Problem requirements. Working from the line that contains "VIOLENCIA EN LA FAMILIA (77, 874)" down to the last line below, repeat each line exactly.

Dataset excerpts.
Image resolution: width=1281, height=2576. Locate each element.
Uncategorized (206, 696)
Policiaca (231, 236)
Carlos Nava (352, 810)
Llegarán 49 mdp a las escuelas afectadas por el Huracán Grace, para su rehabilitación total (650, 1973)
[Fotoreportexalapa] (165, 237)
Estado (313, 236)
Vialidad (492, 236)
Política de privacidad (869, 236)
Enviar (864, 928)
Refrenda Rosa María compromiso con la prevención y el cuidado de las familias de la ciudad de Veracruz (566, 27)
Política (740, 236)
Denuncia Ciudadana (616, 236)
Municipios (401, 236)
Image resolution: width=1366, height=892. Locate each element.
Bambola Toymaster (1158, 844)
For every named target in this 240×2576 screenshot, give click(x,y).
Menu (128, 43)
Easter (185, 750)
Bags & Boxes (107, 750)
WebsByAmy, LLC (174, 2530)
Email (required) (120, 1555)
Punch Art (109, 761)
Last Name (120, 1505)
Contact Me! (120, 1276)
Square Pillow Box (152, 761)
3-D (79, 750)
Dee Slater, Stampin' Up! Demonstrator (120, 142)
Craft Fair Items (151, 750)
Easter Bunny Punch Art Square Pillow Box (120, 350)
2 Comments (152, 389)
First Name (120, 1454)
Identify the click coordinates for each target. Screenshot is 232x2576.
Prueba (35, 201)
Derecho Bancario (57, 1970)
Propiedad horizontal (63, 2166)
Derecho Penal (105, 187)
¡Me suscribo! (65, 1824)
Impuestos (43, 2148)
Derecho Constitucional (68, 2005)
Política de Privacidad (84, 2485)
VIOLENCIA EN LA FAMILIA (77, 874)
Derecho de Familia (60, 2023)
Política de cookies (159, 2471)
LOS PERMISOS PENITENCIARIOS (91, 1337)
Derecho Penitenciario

Written response.
VIOLENCIA EN LA FAMILIA (77, 874)
Derecho de Familia (60, 2023)
Política de cookies (159, 2471)
LOS PERMISOS PENITENCIARIOS (91, 1337)
Derecho Penitenciario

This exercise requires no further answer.